At a Glance: Be strict with yourself when it comes to shopping to ensure your spending supports your long-term goals.
Estimated Reading Time: 2 minute, 10 seconds

The psychology of buying stuff is complicated. The way you were raised, the culture you live in, your personal values, even how much you’ve eaten on a given day impacts your shopping habits. And in an age where instant gratification (and online shopping) is the new normal, students need to be extra diligent about keeping themselves in check.

Before swiping that card or pressing “purchase,” pause and ask yourself the following 10 questions  (or even just a few) to help you make choices you can feel good about the morning after.


Does this purchase satisfy a basic need, or does it satisfy a want?

A need is a matter of survival. A want is a desire for something beyond that. You need a car to get to work. You desire a really good-looking car with a lot of cool features.


Do I believe this purchase will have a positive impact on my life that’s great enough to justify the expense?

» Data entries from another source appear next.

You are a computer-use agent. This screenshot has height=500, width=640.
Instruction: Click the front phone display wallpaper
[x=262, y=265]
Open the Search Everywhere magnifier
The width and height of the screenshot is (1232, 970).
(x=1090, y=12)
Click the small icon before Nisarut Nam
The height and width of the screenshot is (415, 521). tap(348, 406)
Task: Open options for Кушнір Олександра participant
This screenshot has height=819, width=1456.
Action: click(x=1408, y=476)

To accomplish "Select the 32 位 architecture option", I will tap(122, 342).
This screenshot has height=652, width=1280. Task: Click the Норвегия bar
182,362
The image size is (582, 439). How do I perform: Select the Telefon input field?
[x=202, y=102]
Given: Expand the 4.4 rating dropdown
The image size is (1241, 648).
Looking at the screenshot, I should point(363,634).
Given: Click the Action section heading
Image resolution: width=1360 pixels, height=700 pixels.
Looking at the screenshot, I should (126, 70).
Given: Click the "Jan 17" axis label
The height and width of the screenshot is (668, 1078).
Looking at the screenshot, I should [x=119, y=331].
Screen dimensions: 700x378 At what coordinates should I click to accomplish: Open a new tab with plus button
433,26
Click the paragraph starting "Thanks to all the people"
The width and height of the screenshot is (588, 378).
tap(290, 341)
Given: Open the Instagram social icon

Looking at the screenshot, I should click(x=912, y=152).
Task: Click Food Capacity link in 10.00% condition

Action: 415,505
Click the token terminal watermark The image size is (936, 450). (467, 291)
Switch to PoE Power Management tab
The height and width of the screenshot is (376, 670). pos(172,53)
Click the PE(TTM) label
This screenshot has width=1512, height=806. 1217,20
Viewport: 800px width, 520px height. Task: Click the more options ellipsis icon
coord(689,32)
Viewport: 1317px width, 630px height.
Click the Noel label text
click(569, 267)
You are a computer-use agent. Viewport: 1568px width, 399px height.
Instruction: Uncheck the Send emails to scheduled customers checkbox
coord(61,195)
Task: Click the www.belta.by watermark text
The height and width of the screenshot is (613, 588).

What factors am I using to measure that benefit? Are those factors realistic and reasonable? Not sure? Examine your values, and don’t make the purchase until you’re clear on them. (See number 6.)


Is this the best deal I can get?

Would more research reveal a cheaper (or higher quality) option?


How soon will I need to replace this item?

Am I clear about—and comfortable with—the cost of any related repairs and additional attachments or parts?


Do I already have one of these or something like it?

If yes, is this item an essential upgrade? Am I willing to sell my current model to offset the expense?


Does this purchase line up with my core values and long-term goals, such as getting your degree from the University of Phoenix?

How will it deepen my relationship with those values or take me closer to my goals?


What are the consequences of not buying this item?

Do they represent major disadvantages or minor annoyances?


Why do I want this right now?

Is special sale pricing, strategic product placement or peer pressure influencing me?


Will I have room for this thing (either physical space or time-wise)?

If not, what will I need to change or get rid of?


How might my current mood affect my desire to buy this item?

Am I using this purchase to calm an anxiety, relieve depression or avoid an obligation? Is there a more effective—and less pricey—way of meeting these emotional needs (e.g., time with friends, professional support, better nutrition, more exercise)?